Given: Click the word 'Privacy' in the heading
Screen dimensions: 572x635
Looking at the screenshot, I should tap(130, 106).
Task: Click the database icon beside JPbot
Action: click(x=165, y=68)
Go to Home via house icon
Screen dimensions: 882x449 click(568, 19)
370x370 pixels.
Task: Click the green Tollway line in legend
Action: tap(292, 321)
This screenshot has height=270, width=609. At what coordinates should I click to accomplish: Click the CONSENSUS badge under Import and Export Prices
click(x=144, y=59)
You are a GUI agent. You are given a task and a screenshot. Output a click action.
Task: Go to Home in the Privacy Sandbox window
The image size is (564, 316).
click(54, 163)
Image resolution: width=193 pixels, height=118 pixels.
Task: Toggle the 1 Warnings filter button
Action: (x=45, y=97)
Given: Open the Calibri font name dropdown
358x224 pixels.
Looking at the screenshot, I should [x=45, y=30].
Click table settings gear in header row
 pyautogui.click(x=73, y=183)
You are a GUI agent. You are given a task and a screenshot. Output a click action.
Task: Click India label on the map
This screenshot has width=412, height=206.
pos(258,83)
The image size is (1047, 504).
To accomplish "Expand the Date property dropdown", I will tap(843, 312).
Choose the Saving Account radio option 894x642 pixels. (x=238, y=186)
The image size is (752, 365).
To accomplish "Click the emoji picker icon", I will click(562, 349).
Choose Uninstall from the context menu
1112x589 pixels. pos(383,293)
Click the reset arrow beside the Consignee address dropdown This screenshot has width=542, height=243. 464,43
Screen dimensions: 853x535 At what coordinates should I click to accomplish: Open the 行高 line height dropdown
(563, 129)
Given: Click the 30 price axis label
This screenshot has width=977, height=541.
# # # # #
The lines above are to be retyped exactly, with none omitted.

Given: Click the word 'Privacy' in the heading
Screen dimensions: 572x635
Looking at the screenshot, I should tap(130, 106).
Task: Click the database icon beside JPbot
Action: click(x=165, y=68)
Go to Home via house icon
Screen dimensions: 882x449 click(568, 19)
370x370 pixels.
Task: Click the green Tollway line in legend
Action: tap(292, 321)
This screenshot has height=270, width=609. At what coordinates should I click to accomplish: Click the CONSENSUS badge under Import and Export Prices
click(x=144, y=59)
You are a GUI agent. You are given a task and a screenshot. Output a click action.
Task: Go to Home in the Privacy Sandbox window
The image size is (564, 316).
click(54, 163)
Image resolution: width=193 pixels, height=118 pixels.
Task: Toggle the 1 Warnings filter button
Action: (x=45, y=97)
Given: Open the Calibri font name dropdown
358x224 pixels.
Looking at the screenshot, I should [x=45, y=30].
Click table settings gear in header row
 pyautogui.click(x=73, y=183)
You are a GUI agent. You are given a task and a screenshot. Output a click action.
Task: Click India label on the map
This screenshot has width=412, height=206.
pos(258,83)
The image size is (1047, 504).
To accomplish "Expand the Date property dropdown", I will tap(843, 312).
Choose the Saving Account radio option 894x642 pixels. (x=238, y=186)
The image size is (752, 365).
To accomplish "Click the emoji picker icon", I will click(562, 349).
Choose Uninstall from the context menu
1112x589 pixels. pos(383,293)
Click the reset arrow beside the Consignee address dropdown This screenshot has width=542, height=243. 464,43
Screen dimensions: 853x535 At what coordinates should I click to accomplish: Open the 行高 line height dropdown
(563, 129)
Given: Click the 30 price axis label
This screenshot has width=977, height=541.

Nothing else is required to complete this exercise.